▸ Your instructions
Only some lines are wanted: please transcribe exactly those from the one containing "Viewport: 999px width, 705px" through the end of the data, pictures excluded.

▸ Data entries

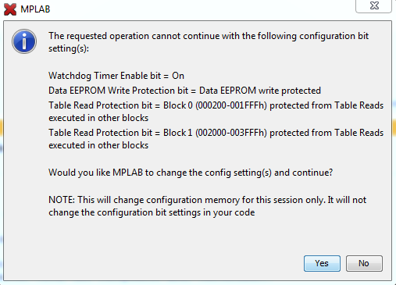Image resolution: width=396 pixels, height=285 pixels.
Task: Close the MPLAB dialog with the X
Action: tap(373, 5)
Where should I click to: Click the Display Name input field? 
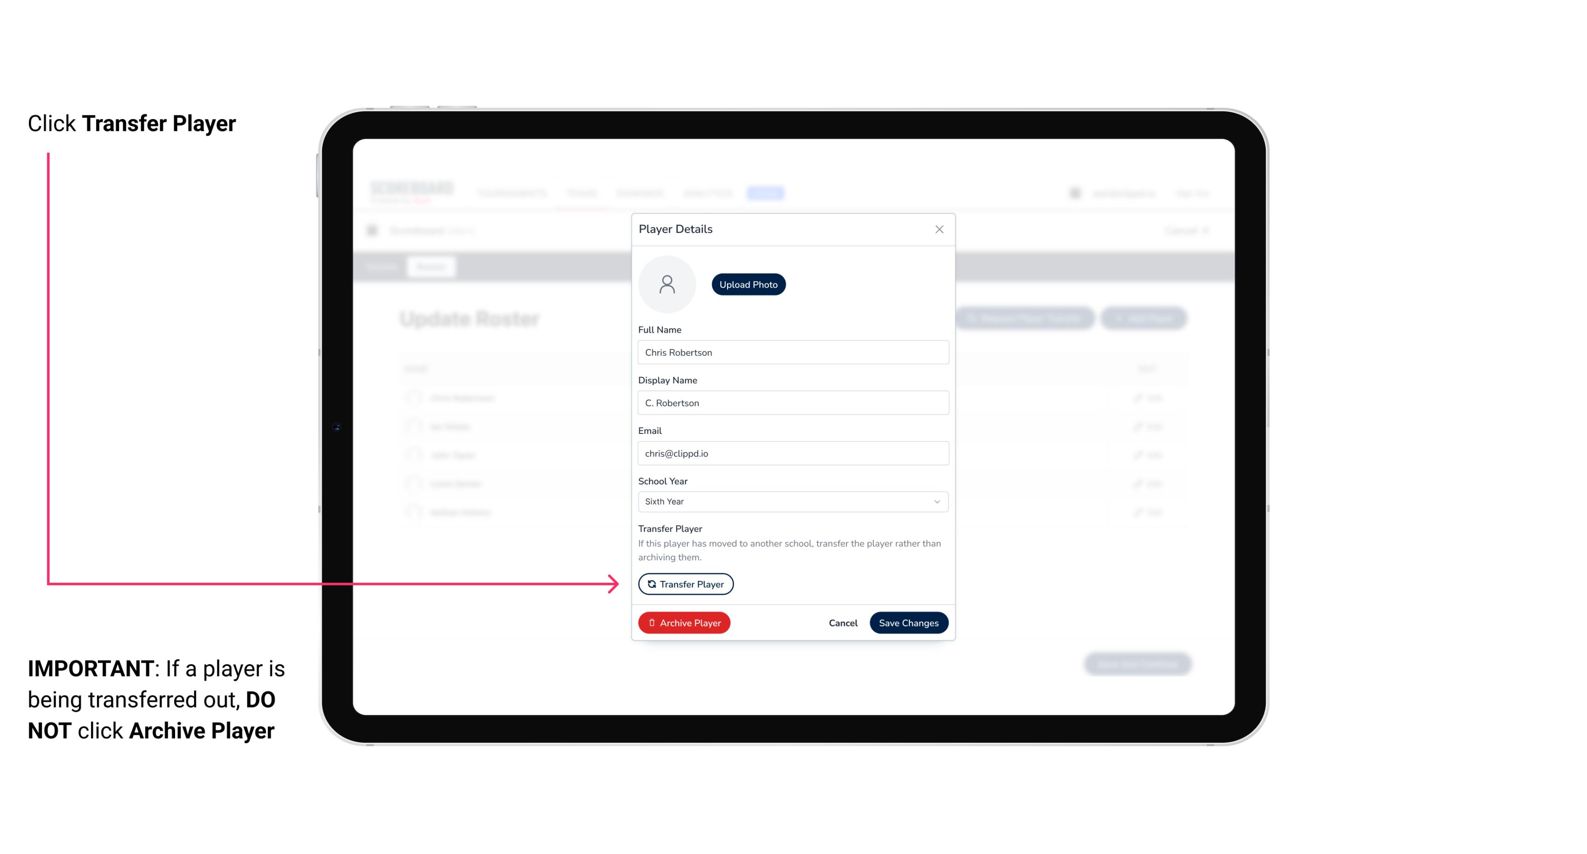(x=793, y=402)
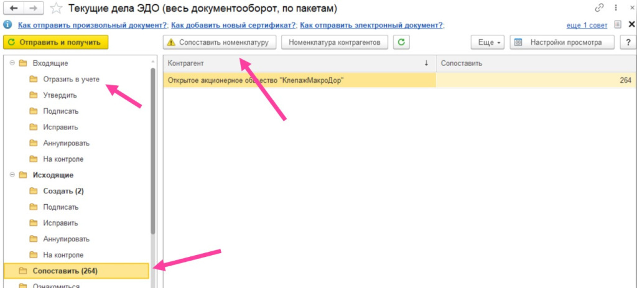Collapse the Исходящие folder tree
637x288 pixels.
point(11,175)

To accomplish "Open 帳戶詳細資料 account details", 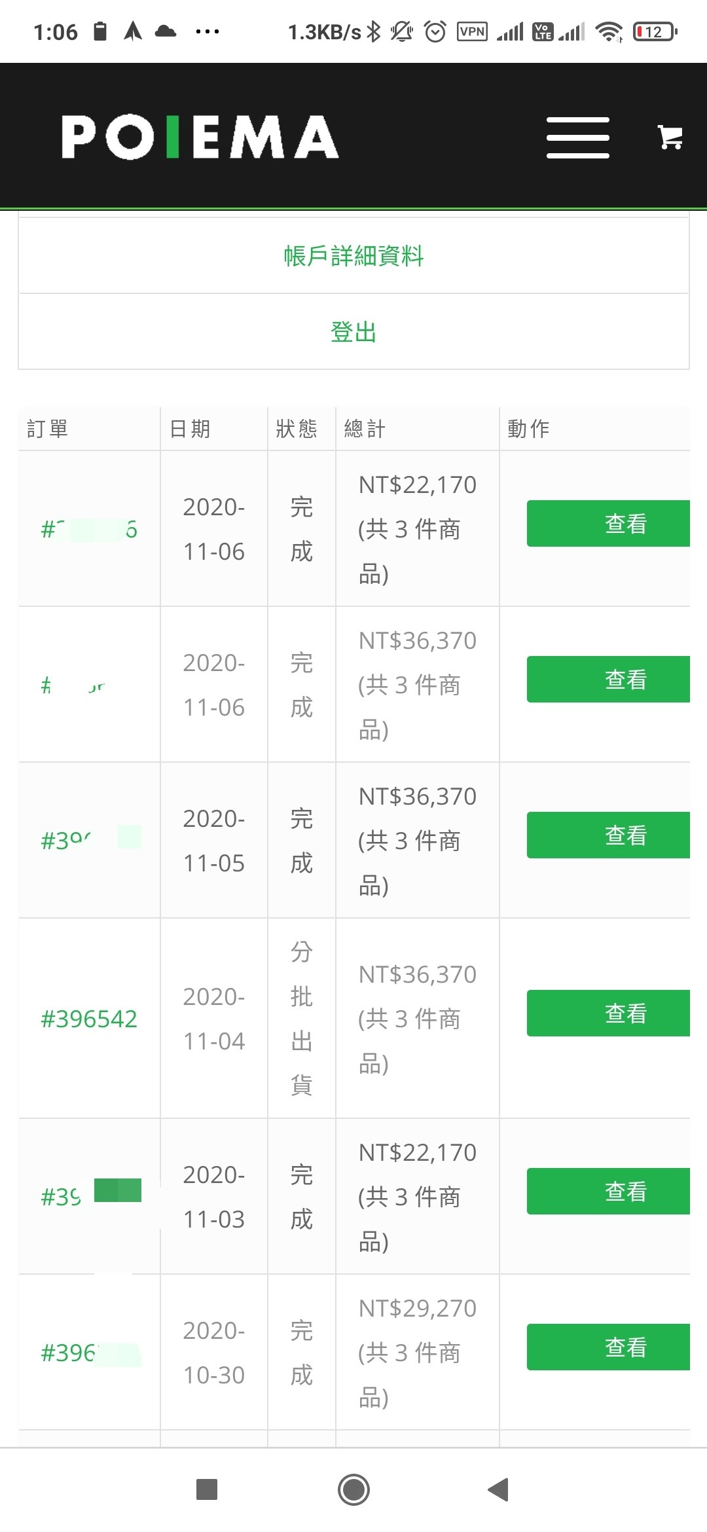I will coord(354,255).
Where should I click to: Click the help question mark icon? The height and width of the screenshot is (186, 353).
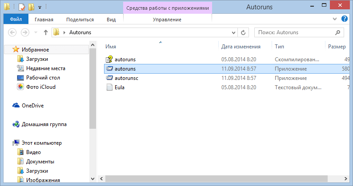point(344,19)
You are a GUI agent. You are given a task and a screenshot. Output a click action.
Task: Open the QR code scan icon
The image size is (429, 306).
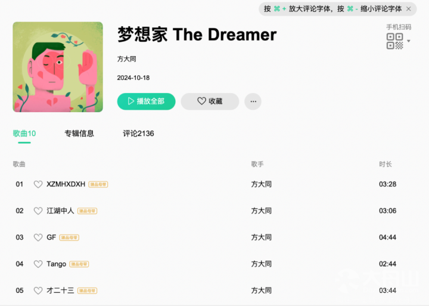(x=394, y=41)
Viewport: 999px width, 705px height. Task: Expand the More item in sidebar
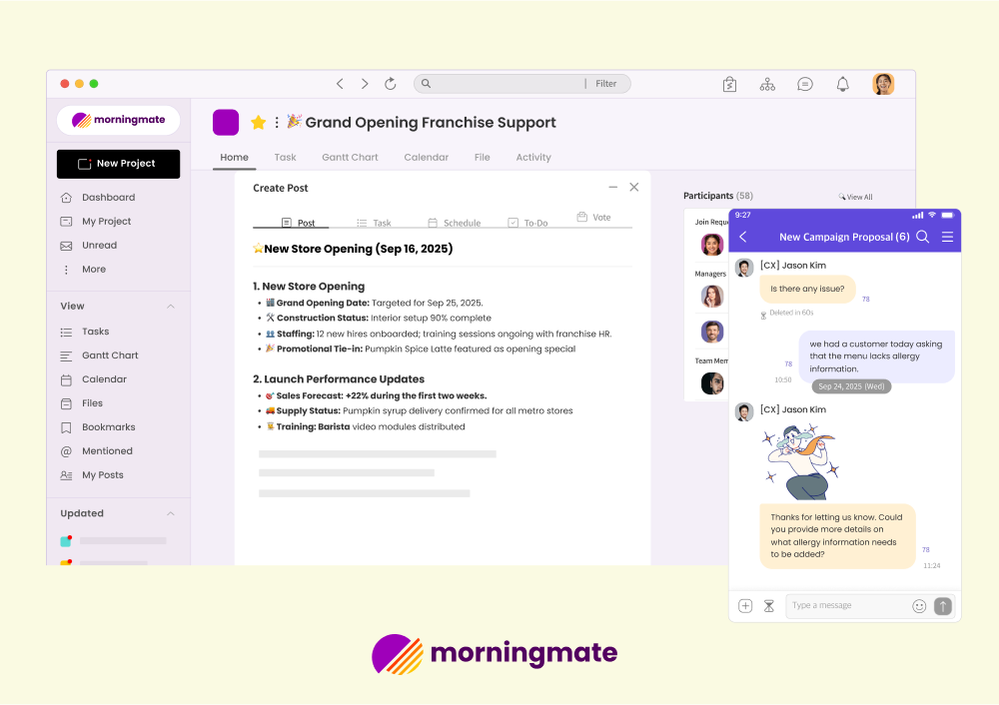[x=93, y=270]
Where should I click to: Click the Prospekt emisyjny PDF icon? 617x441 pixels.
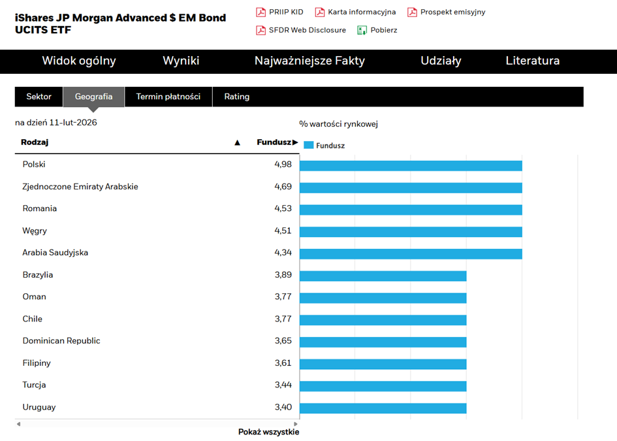(412, 12)
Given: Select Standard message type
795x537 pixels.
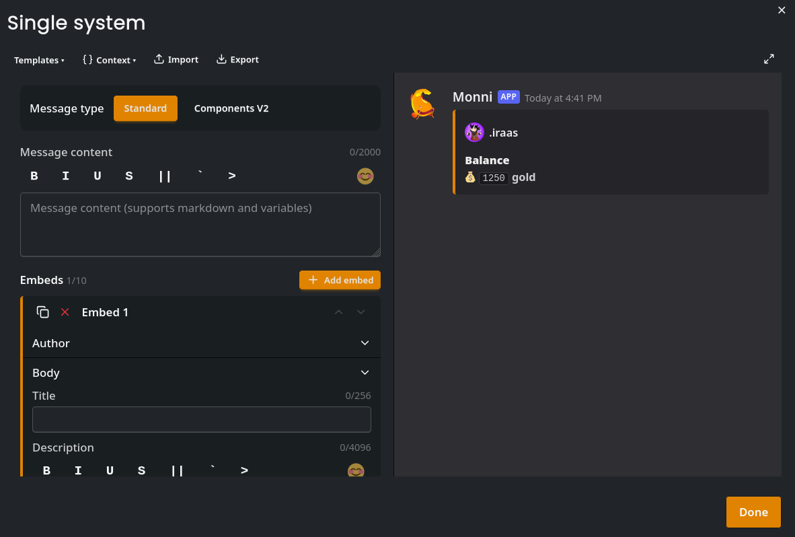Looking at the screenshot, I should tap(145, 108).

▸ Response for this exercise
Viewport: 999px width, 705px height. Task: Expand the More item in sidebar
[x=93, y=270]
Where should I click to: Click the Prospekt emisyjny PDF icon? 617x441 pixels.
(412, 12)
Given: Select Standard message type
795x537 pixels.
Looking at the screenshot, I should tap(145, 108).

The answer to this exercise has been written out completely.